Place value with zeros (whole numbers and decimals) – what’s the quick way to line it up?

I’m cramming for a test and place value keeps tripping me up whenever there are zeros. Simple ones are fine, but toss in a couple zeros and a decimal point and my brain stalls.

Example 1 (whole number): For 3,405,608, I tried labeling from the right: ones=8, tens=0, hundreds=6, thousands=5, ten-thousands=0, hundred-thousands=4, millions=3. So I said the 4 is in the hundred-thousands place and its value is 400,000. That feels right… but then I see the two zeros and start doubting myself. Am I lining this up the smart way, or overthinking it?

Example 2 (decimals): For 0.0704, I keep calling the 7 “seven thousandths,” but someone told me it’s actually hundredths. My attempt at a system is: right of the decimal goes tenths, hundredths, thousandths, ten-thousandths. So I think 0.0704 = 0 tenths, 7 hundredths, 0 thousandths, 4 ten-thousandths. Is that the correct read, or am I still off? What’s a fast mental trick so I don’t have to draw a full place-value chart every time?

Follow-up: Do trailing zeros change anything about the place value I say out loud? Like is 0.50 any different from 0.5 when I’m naming the place of the 5? And if a question says “round to the thousandths,” which digit am I actually checking in something like 0.0704?

If you’ve got a no-nonsense way to lock this down, I’m all ears.

3 Responses

  1. Use the decimal point as your anchor. Moving left gives ones, tens, hundreds, thousands, …; moving right gives tenths, hundredths, thousandths, ten-thousandths, …. Zeros don’t change the place names; they just mark that nothing is in that place. So in 3,405,608 you lined it up correctly: 8 ones, 0 tens, 6 hundreds, 5 thousands, 0 ten-thousands, 4 hundred-thousands, 3 millions, so the 4 is in the hundred-thousands place (value 400,000). In 0.0704, the first digit right of the point is tenths (0), then hundredths (7), then thousandths (0), then ten-thousandths (4), so the 7 is in the hundredths place (value 0.07). Quick worked example: in 1,204.507 the 4 is ones, 0 tens, 2 hundreds, 1 thousands; to the right, 5 tenths, 0 hundredths, 7 thousandths. Trailing zeros don’t change a nonzero digit’s place: in 0.50 and 0.5, the 5 is still in the tenths place (both numbers are equal, though 0.50 shows hundredths precision). For rounding to the thousandths, look at the third digit to the right of the decimal and check the next one: in 0.0704 the thousandths digit is 0 and the next is 4, so it rounds to 0.070 (often written 0.07).

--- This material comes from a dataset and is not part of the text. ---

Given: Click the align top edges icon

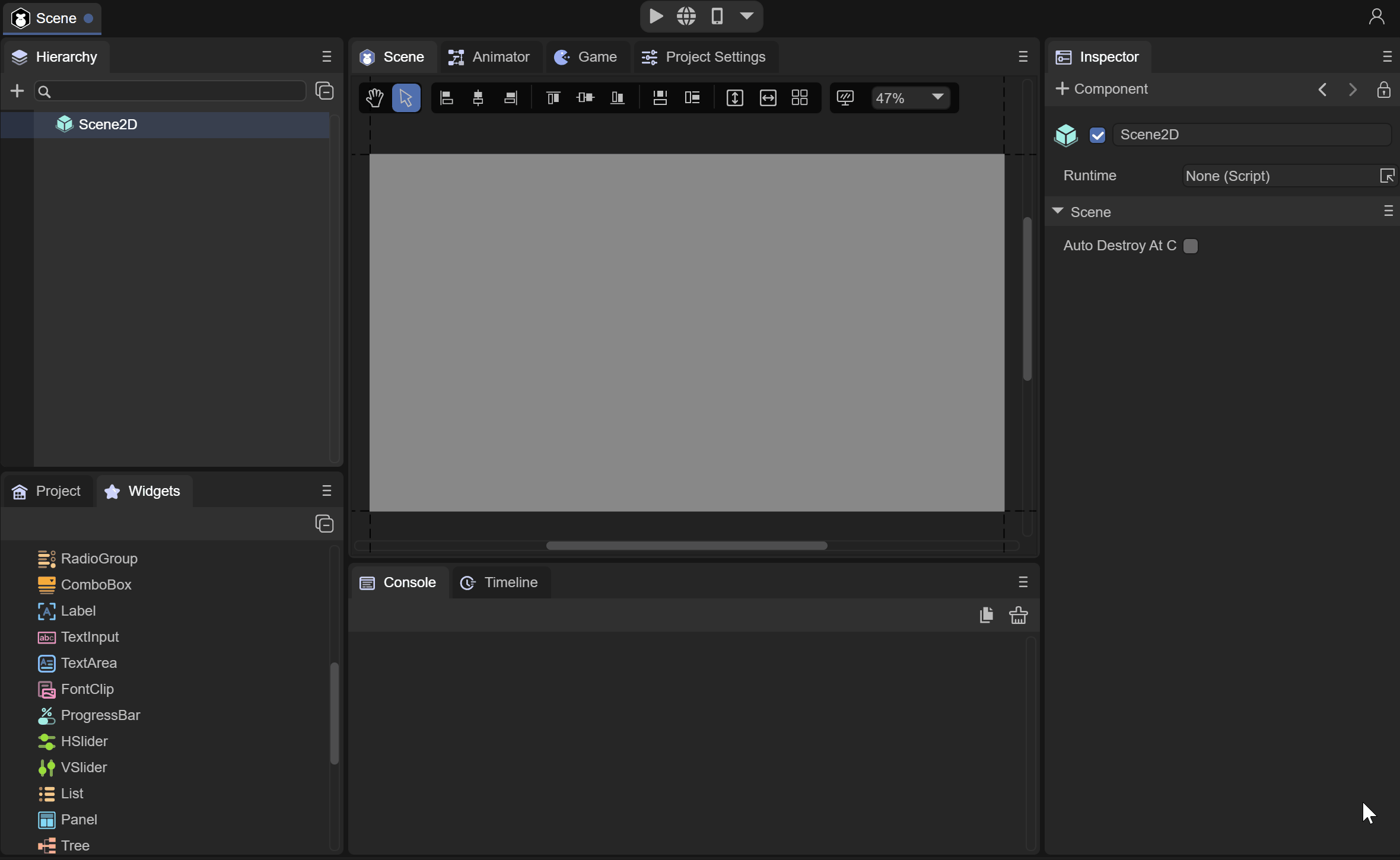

  2. You’re on the right track. Zeros are just placeholders; they don’t change other digits’ places. A quick rule that works every time is: start at the decimal point, then count places-left for whole-number places (ones, tens, hundreds, thousands, …) and right for decimal places (tenths, hundredths, thousandths, ten-thousandths, …). Example 1: 3,405,608 labeled from the right gives ones=8, tens=0, hundreds=6, thousands=5, ten-thousands=0, hundred-thousands=4, millions=3, so the 4 is indeed in the hundred-thousands place with value 400,000. Example 2: 0.0704 has 0 tenths, 7 hundredths, 0 thousandths, 4 ten-thousandths, so the 7 is hundredths (value 0.07), not thousandths. Trailing zeros don’t change place value: 0.5 and 0.50 are equal; the 5 is still in the tenths place (you can say “five tenths” or “fifty hundredths”-same value). For rounding to the thousandths, keep the first three digits to the right of the decimal and look at the next one: in 0.0704 the thousandths digit is 0 and the next digit is 4, so it rounds to 0.070 (which is numerically 0.07; keep the zero only if you need to show thousandths). Simple worked example using the same trick: in 48,007.06, the 8 is four steps left of the ones digit, so it’s in the thousands place (value 8,000), and the 6 is two steps right of the decimal, so it’s in the hundredths place (value 0.06). A clear refresher with diagrams is here: https://www.mathsisfun.com/place-value.html

  3. Quick trick: treat the decimal as home base and march places left (ones, tens, hundreds, thousands…) and right (tenths, hundredths, thousandths…); zeros are just empty parking spots that don’t shove anyone over-so 3,405,608 has 4 in the hundred-thousands = 400,000, and 0.0704 has 7 in the hundredths. Trailing zeros don’t change place value (0.5 = 0.50, the 5 is tenths), and to round to the thousandths check the next digit to the right (0.0704 → look at the 4, so it stays 0.070).